For peace processes, if mediators expect to negotiate transitions to stable governance, they misunderstand what sponsors want. Sponsors don’t want stable governance. They want their war machine to gain advantage while conflict remains managed. Peace processes become performance—ceasefire negotiations while arms shipments continue.
For humanitarian response, if aid organizations expect to operate in a power vacuum awaiting restoration of order, they misunderstand their structural position. They are not neutral actors in temporary absence of governance. They are one more actor in a competitive field, their operations producing positional effects—stabilizing camps that stabilize front lines that stabilize resource corridors.
None of this means the neocolonial playbook won’t be tried in Venezuela. Again, Trump says the US will “run” Venezuela. Oil companies are already positioning for contracts. There may be attempts at occupation, at client installation, at managed transition.

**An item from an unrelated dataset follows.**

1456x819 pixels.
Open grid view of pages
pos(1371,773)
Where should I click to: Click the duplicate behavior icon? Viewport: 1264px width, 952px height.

But these attempts will be half-hearted. They will be underfunded, understaffed, abandoned when costs rise or attention shifts. They will be tried the way Iraq was tried, the way Afghanistan was tried, the way Libya was tried—with enough commitment to profit from the destruction, not enough to rebuild.
Again, the neocolonial playbook persists as habit, as rhetoric, as misdirection. But extra-colonial competitive control is the structural basis—the logic that explains why interventions produce fragmentation rather than governance, why sponsors arm both sides, why peace processes perform without resolving, why the wars continue.
We need to abandon the expectation that Empire still wants to rule. It wants to extract, and extraction doesn’t always require rule.